# Snails on heater



## Pointy (Oct 1, 2012)

Hi there, just wondering I have an all glass heater for my aquarium not sure what brand it is but I've noticed my Mexican turbo snails hanging around and crawling up and down my heater. My assumption was that if it was hurting or burning the. They would have noticed before they crawled on it... Am I giving them too much credit? My heater constantly runs at the same temp...and a couple of articles said they could burn to death..... What do you think?

Ryan

P.s. my clowns peck at the heater then swim away like they got shocked... Just clowns being clowns?


----------



## Tino (Sep 10, 2012)

Not sure about the snails, but fish don't get shocked from heaters since they're not grounded and the current cannot travel.
I had a heater in one of my tanks that somehow took in water and I had no clue until I stuck my hand in and got zapped, my fish were completely fine and I have no idea how many hours (or days) that heater had taken in water


----------



## Pointy (Oct 1, 2012)

So a little sad news my tank suffered its first casualty today . The snail that was on the heater last night was found not moving on its side today by my wife, she nudged it with the net and set it up right and the snail poked out a little but hasn't really moved since.... Did the snail get cooked? Attacked ? Have a heart attack? I'm sad lol

Ryan


----------



## mousey (Mar 28, 2011)

As someone told me`` ìf they are stupid enought to get on the heater....


----------



## Jackson (Jan 30, 2009)

I see my snails on the heater constantly and haven dead snails as a result.


----------



## splur (May 11, 2011)

Depends how hot you have your heater at. Mine at 82F burns my hands when I touch it for too long. So a snail crawling up a heater... probably wouldn't do well.

Typically I find snails are dead when they're hanging out of their shell, very dead looking and smells really bad. I've had snails in their shells for days before, floating and on the bottom of the tank, and they were still alive.


----------



## Fishfur (Mar 4, 2012)

What kind of snail is it ? I know mystery snails periodically take a break.. they sit and don't move, don't eat, don't come up to the surface to breathe. Can stay like that for days and days, then one day suddenly they're moving again. It's normal behaviour for them. Not so sure about other species though.
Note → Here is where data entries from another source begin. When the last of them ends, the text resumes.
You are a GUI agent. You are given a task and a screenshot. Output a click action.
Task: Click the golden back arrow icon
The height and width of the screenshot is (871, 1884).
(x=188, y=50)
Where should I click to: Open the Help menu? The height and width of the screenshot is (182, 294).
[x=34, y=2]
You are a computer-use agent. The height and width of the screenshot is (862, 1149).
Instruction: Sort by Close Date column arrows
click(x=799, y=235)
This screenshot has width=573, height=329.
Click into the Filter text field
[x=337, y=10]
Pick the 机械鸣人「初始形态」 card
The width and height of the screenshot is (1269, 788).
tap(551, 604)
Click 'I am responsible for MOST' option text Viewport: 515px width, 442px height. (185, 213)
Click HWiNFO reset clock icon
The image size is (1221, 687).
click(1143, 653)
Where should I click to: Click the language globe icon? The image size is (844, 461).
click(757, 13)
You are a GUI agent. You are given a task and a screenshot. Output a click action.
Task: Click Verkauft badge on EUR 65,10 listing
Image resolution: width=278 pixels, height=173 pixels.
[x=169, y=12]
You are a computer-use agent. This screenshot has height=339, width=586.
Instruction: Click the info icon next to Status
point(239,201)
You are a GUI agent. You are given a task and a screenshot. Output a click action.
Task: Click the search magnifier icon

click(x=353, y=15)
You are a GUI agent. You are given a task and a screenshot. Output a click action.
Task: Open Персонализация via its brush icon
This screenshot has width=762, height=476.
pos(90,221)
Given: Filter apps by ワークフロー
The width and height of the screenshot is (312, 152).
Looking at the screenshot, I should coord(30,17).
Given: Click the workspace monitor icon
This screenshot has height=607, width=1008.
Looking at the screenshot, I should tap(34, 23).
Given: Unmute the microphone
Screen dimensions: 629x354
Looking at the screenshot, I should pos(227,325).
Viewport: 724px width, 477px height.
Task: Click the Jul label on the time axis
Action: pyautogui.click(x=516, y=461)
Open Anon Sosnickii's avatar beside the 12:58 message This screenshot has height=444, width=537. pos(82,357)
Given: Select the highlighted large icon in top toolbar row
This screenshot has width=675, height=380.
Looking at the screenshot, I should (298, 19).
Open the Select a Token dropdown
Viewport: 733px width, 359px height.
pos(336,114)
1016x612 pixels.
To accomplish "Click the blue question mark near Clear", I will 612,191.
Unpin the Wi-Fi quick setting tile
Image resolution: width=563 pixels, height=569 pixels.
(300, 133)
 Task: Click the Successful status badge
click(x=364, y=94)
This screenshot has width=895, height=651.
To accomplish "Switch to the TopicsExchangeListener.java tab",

And I've certainly had snails crawl on the heater and not suffer any ill effects.. but this place is so warm most of the time, I doubt the heater is on that much. Unless your room is very cold, heaters only turn on for long enough to trip the thermostat and then turn off again, so they are not always warm or hot. I find it hard to imagine there are many critters dumb enough not to react to heat sufficient to harm them by letting go right away. Even snails have a survival instinct. If it were my tank I don't think I'd be too worried about snails being cooked on a heater. If they were on it when it turns on, I expect they would let go pretty quickly.


----------



## mrobson (Mar 5, 2011)

not sure if it was the heater but its another reason to use a sump


----------